Booming RNAi therapeutics company Alnylam Pharmaceuticals is expected to release top line results from its Phase III lead candidate Patisiran for familial amyloidotic polyneuropathy form of transthyretin-mediated amyloidosis at a small lab in Cambridge. The Boston-based company anticipates Patisiran to clear Phase III development by next year, with an NDA filing in late 2017. By the end of 2020, Alnylam expects to achieve a profile of three marketed products and 10 RNAi therapeutic clinical programs. Shares of Alnylam are currently down this morning, trading at $70.38.

Clovis Oncology

Clovis Oncology has had a rough year, particularly with the failure to gain regulatory approval for its experimental drug rociletinib. However, the company that was forced to lay off about 35 percent of its workforce earlier this year is hoping for positive Phase III results for rucaparib, a PARP inhibitor developed for the treatment of patients with platinum-sensitive, high-grade serous or endometrioid epithelial ovarian, primary peritoneal or fallopian tube cancer. If the results are good, Clovis hopes to overcome its disappointing first half of 2016 and begin 2917 with a New Drug Approval application to the U.S. Food and Drug Administration.

Exelixis

Cancer treatment company Exelixis is expecting data from its Phase III live cancer drug, cabozantinib, later this year.

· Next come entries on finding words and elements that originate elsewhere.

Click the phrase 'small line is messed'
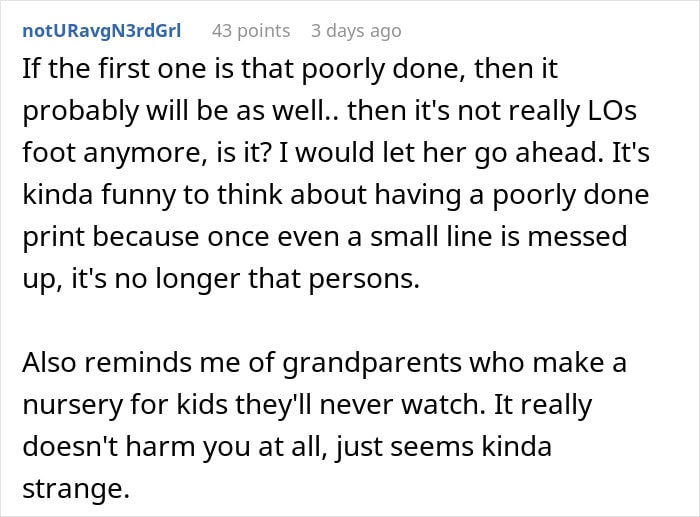Viewport: 700px width, 517px height. (499, 237)
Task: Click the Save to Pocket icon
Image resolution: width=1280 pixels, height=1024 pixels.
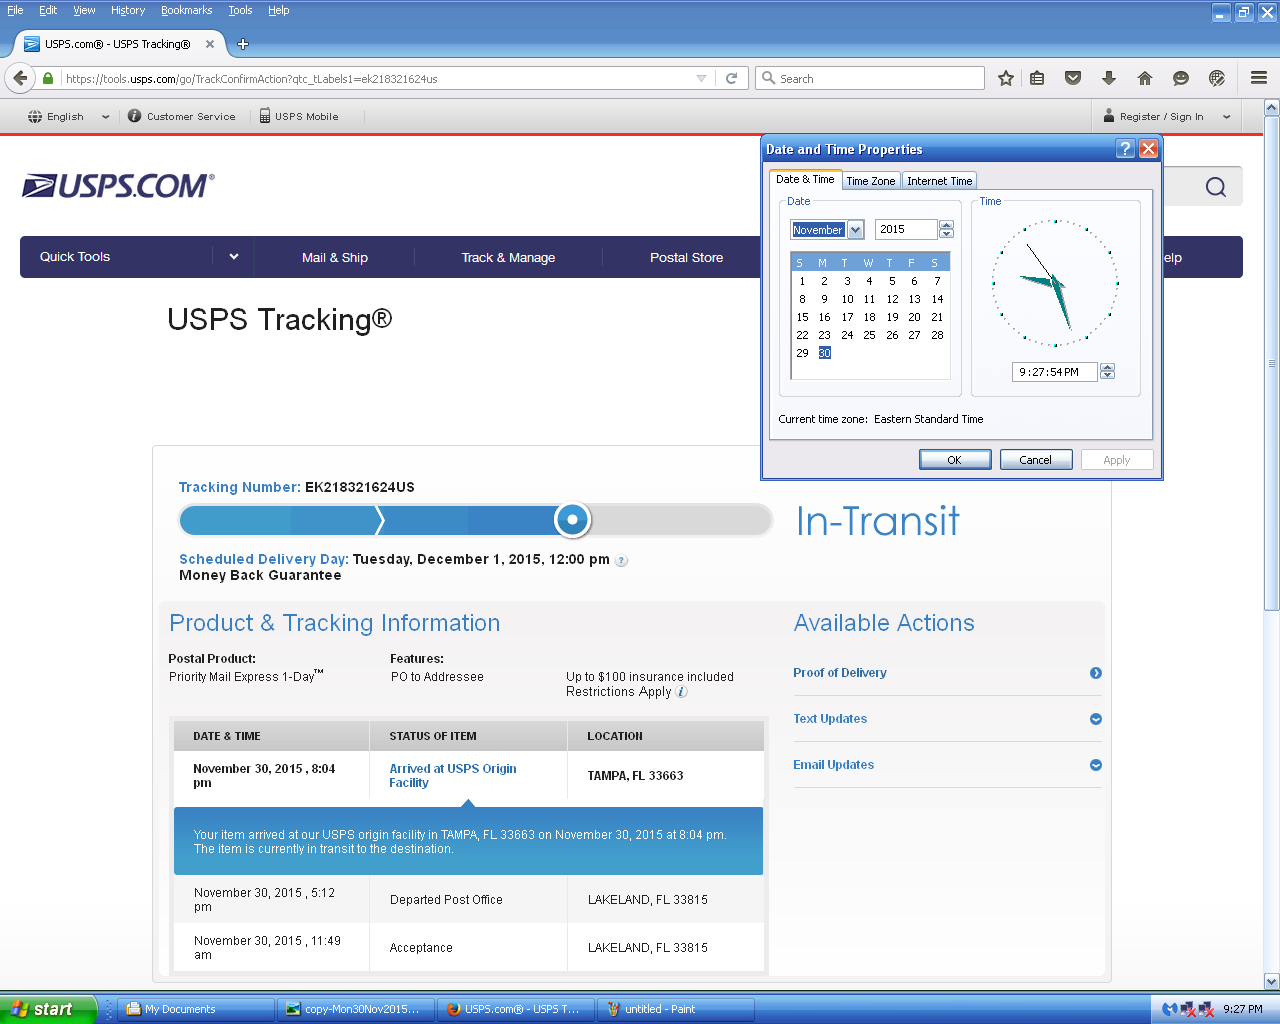Action: coord(1073,78)
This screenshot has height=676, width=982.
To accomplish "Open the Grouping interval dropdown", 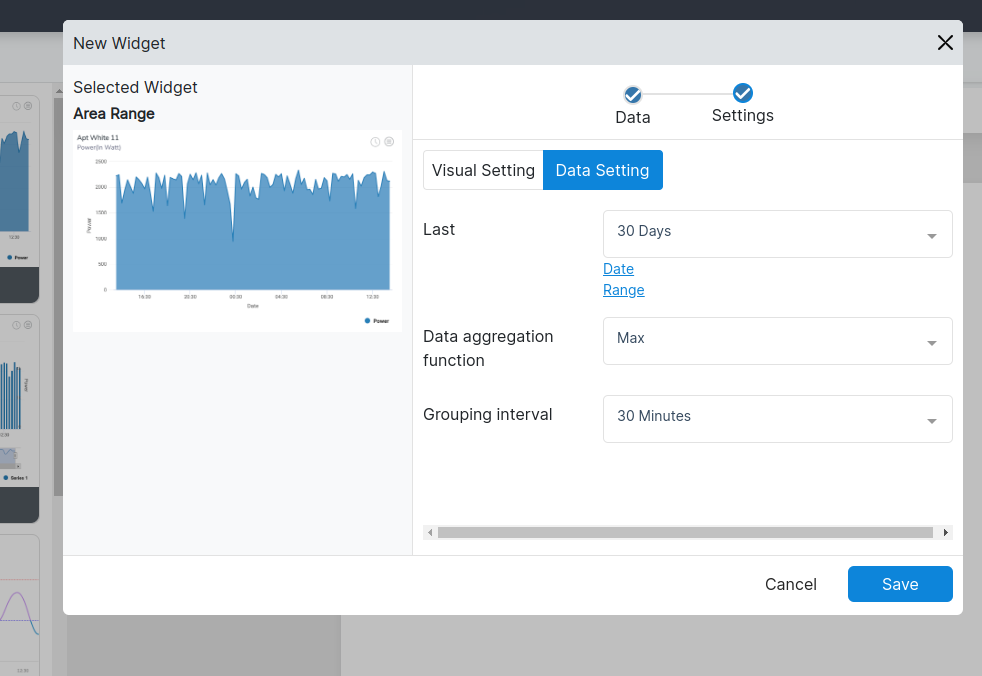I will point(777,419).
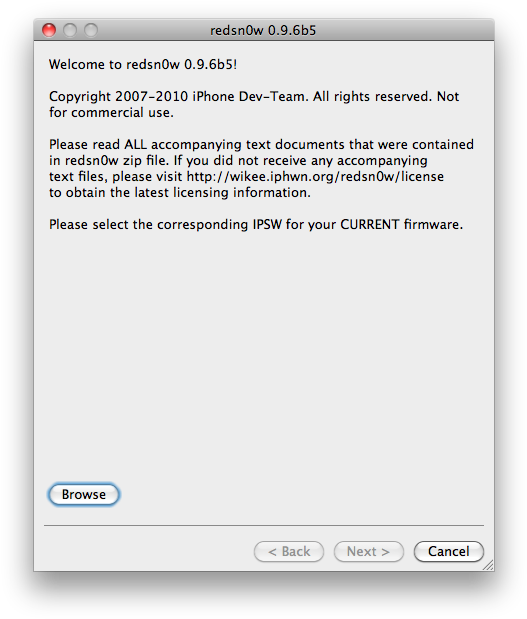This screenshot has height=619, width=527.
Task: Click the "Welcome to redsn0w 0.9.6b5!" heading
Action: click(143, 64)
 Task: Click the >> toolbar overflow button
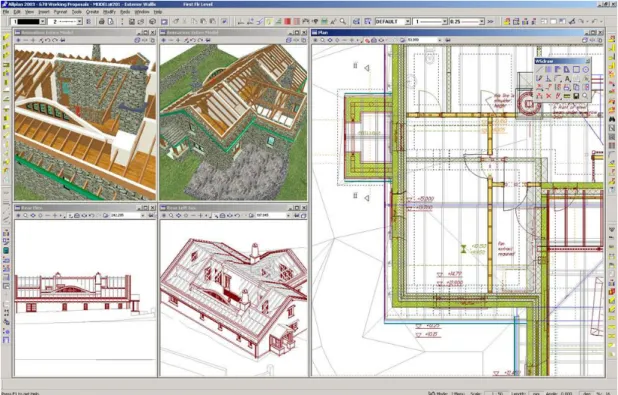click(x=490, y=22)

Cabozantinib, a kinase inhibitor, is designed for a late-line of therapy, but if approved, could prove to be a strong revenue generator, Fool analysts said. Shares of Exelixis are trading at $9.27 this morning.

Kite

Kite Pharma is gearing up for results from its lead CAR T-cell product candidate, KTE-C19. KTE-C19 is currently in a mid-stage study for the treatment of chemorefractory diffuse large B-cell lymphoma (DLBCL). If results from the trial are good, the company could look at 2017 as the year to file its NDA with the FDA. Analysts are predicting sales of $1.7 billion for KTE-C19 if the drug is approved. KTE-C19 is designed to genetically modify a patient’s T cells to express a Chimeric Antigen Receptor (CAR) designed to target the antigen CD19, a protein expressed on the cell surface of B-cell lymphomas and leukemias. Shares of Kite are up this morning, trading at $57.76.

Novavax

Novavax is expected to provide an update on its RSV (respiratory syncytial virus) F vaccine during the third quarter. The drug has been fast-tracked by the FDA. If the treatment passes regulatory hurdles, the company anticipates the drug could become a blockbuster and generate up to $8 billion in annual revenue. Shares of Novavax are currently trading at $7.40.

Trevena

Shares of Trevena Inc. are trading at $6.61 this morning. The company is anticipating data from two Phase III trials for its pain treatment, oliceridine, in 2017. Fool analysts say the drug could be a viable option to morphine, which would certainly mean revenue for the company.